## What the task requires
Retype the lines below exactly, from the one that contains "Instruction: Start slideshow" through the last, and leave every picture out.

=== Data to use ===

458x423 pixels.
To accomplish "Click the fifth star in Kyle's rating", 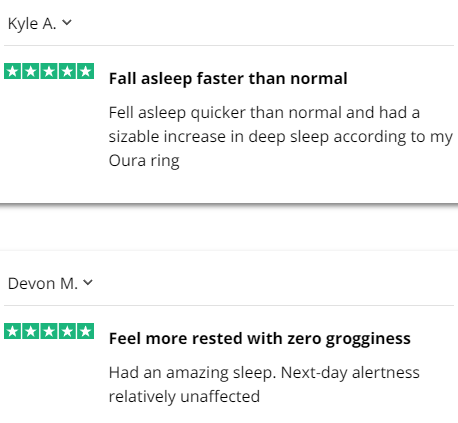I will pyautogui.click(x=86, y=71).
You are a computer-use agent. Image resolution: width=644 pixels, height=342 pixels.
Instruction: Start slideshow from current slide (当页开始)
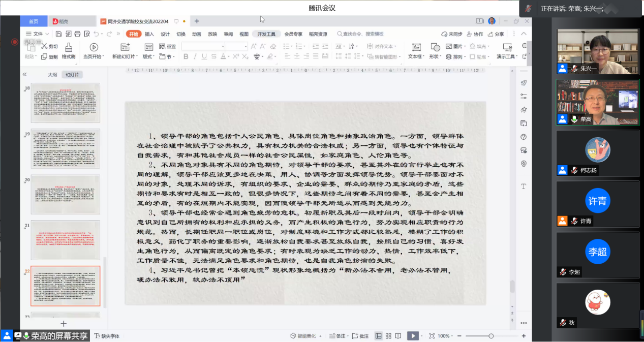(x=94, y=47)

===

## Response area
Instruction: Start slideshow from current slide (当页开始)
(x=94, y=47)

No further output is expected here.